Writing in The Hill this week, CPR's Bill Buzbee and Mažeika Patricio Sullivan expand on a point they and their co-authors on an important article in Science magazine last month made ably: The Trump administration is running roughshod over science and law in its efforts to deregulate.
Their Science article focused on the administration's gutting of Obama era protections for the nation's waterways, and in particular, the ways EPA had ignored compelling scientific evidence of the harm their rule rewriting would do. In their new op-ed in The Hill, Buzbee and Sullivan lay out their case on waterways, and go on to observe that the administration took a similar science-blind, law-ignored approach in other recent rulemakings. They write:
This month’s methane rollback for the oil and gas sector similarly used questionable data and science, also raising new legal hurdles for future regulation. The Trump administration recently weakened longstanding requirements that federal agencies disclose environmental risks of their actions and approvals under the National Environmental Policy Act. And broad grants of pollution compliance waivers, supposedly due to COVID-19, have allowed unmonitored pollution.
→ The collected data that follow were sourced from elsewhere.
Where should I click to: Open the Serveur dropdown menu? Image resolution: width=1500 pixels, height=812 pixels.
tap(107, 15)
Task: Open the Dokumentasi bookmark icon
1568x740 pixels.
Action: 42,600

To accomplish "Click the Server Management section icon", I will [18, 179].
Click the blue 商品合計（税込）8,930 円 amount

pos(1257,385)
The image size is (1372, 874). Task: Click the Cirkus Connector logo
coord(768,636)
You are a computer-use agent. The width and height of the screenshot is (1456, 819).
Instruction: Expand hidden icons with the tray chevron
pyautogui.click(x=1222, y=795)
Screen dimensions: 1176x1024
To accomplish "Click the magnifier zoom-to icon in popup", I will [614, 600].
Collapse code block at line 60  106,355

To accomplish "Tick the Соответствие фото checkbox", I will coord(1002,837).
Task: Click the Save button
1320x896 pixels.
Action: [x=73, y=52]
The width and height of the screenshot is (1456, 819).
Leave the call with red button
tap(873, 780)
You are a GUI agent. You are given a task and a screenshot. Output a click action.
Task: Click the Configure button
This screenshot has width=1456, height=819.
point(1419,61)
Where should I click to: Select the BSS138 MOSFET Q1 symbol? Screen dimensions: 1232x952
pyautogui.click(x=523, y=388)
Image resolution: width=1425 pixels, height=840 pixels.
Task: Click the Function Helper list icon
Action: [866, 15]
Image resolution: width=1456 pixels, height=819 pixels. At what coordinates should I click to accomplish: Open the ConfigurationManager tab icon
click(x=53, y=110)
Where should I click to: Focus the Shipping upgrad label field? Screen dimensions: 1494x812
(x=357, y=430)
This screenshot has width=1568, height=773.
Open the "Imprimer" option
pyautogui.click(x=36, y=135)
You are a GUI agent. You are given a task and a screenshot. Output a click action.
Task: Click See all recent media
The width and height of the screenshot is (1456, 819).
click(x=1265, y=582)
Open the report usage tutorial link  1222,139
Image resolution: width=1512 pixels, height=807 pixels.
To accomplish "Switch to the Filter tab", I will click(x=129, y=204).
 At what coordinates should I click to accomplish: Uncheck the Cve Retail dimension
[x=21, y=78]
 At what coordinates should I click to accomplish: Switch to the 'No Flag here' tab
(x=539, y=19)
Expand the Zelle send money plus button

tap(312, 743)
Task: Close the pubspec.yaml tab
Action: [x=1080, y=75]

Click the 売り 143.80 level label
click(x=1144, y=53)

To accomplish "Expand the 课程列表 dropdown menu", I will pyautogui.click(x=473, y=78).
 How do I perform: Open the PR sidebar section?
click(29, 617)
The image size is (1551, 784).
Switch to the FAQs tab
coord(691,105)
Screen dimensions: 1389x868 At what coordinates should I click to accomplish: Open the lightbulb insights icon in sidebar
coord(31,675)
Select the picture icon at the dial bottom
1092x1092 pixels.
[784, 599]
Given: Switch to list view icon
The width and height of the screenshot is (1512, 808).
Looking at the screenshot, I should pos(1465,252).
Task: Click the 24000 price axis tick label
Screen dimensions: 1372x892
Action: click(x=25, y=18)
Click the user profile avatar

Furthermore, the Department of Energy just proposed rolling back shower head flow efficiency regulations, responding to President Trump’s complaints that shower head regulation destroyed his ability to wash his “beautiful” hair. The new proposal ignores investments in meeting the 2013 rule it replaced, jurisdictions dependent on water conservation, engineering innovations, or energy and climate effects of the 2013 regulation proposed for the scrap heap.